If eyes could see. Well, then what?
The answer may have implications in the brain's susceptibility to eating disorders.
Neuroscientist Pawan Sinha and his team at MIT launched the Prakash Project, named for the the Sanskrit word meaning ‘light.‘ At first, the project sought to cure blind children in India. It's a noble effort, given that India has the highest population of blind people, less than half survive to their third birthday and less than one percent are employable.
According to Sinha, who presented at the One Mind for Research Forum, his team screened 20,000 children and treated 700 of them for problems such as cataracts, which can be corrected by surgery. Now these 700 children can see. Sort of.
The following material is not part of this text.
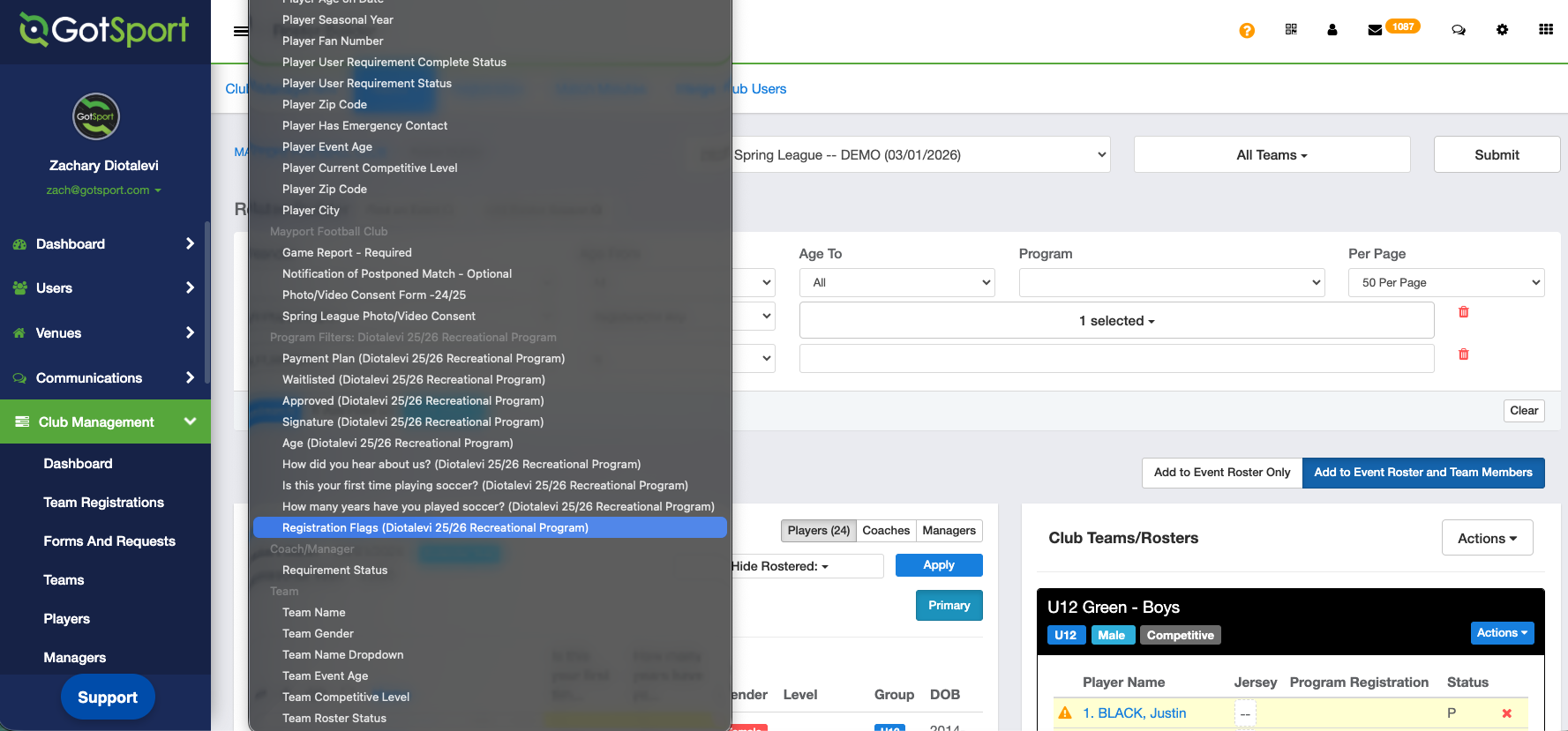
Task: Choose Team Gender from filter list
Action: click(x=318, y=634)
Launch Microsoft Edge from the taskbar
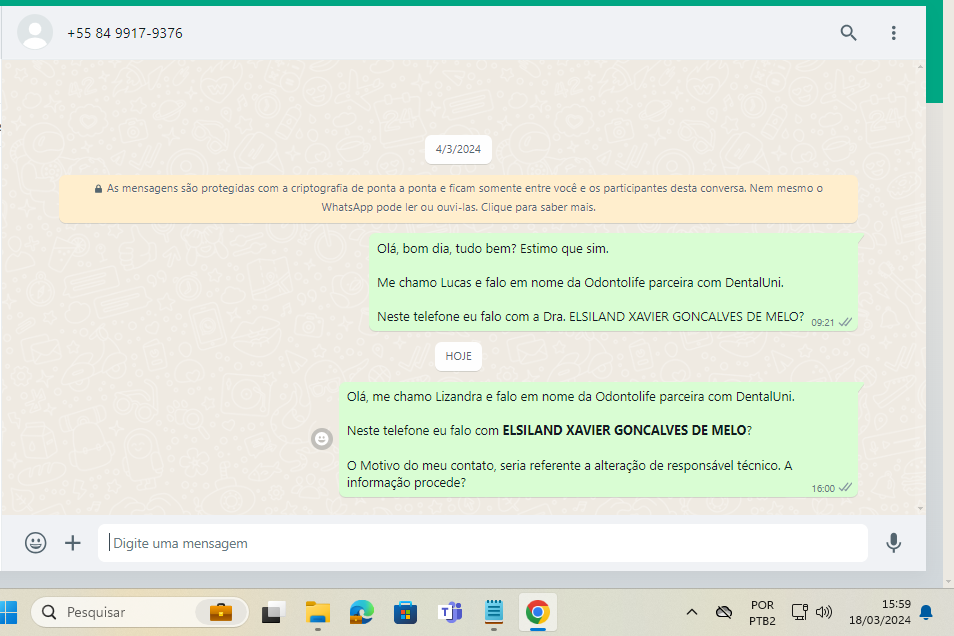Screen dimensions: 954x636 click(361, 611)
Their vision doesn't arrive, voilà, as with the Biblical character Bartimaeus. Instead, parts of vision develop, gradually. And in surprising ways. It's real science in real time with a humanitarian grounding. The results are blowing the minds of developmental scientists, including Nobel Laureates, who have asserted that blind children older than 5 - 10 years of age probably will never see again - surgery or not.
Studies show that blindness at birth creates profound deficiencies in the brain, defects which cannot be reversed by restoring sight - unless that correction occurs before certain "critical periods" of development. Researchers had thought the critical window, open only until about 5-8 years of age in children, was rigid. Once shut, the door to sight could not be reopened. In other words, the mind locks itself in.
The results echo studies of the role of hormones in the womb on the development of eating disorders. Research shows that boys with a twin sister were ten times more likely to get anorexia than boys with a twin brother. The reason may have to do with estrogen exposure in the womb. The hormone may bathe the brain of the developing fetus and influence its susceptibility to eating disorders.
What this means is that like vision, the window to eating disorder development opens very early in development. And possibly reopens later in puberty.
In a study of pre-adolescent twin versus adolescent twins, researchers found that the genetic influences on disordered eating symptoms were minimal in pre-pubertal twins and substantial in twins who had begun puberty. Conclusion: puberty might be reawakening an early-seeded eating disorder.
How? That's the stuff of future studies. And knowing how will help to figure out how to close the brain to eating disorders either very early in life or later before adolescence.
It's the ultimate in prevention. Let's hope for more promising discoveries.



whie i agree this is great..i think it so sad that sufferers today are left with not much hope in recovery especially as mine is long standing from adolescence into adulthood now at 32...am i doomed to a lifetime of this..
Posted by: nicola | June 07, 2011 at 02:41 PM
This is a cool entry, I was in India last year it hits close to home, I love that you used an example from India.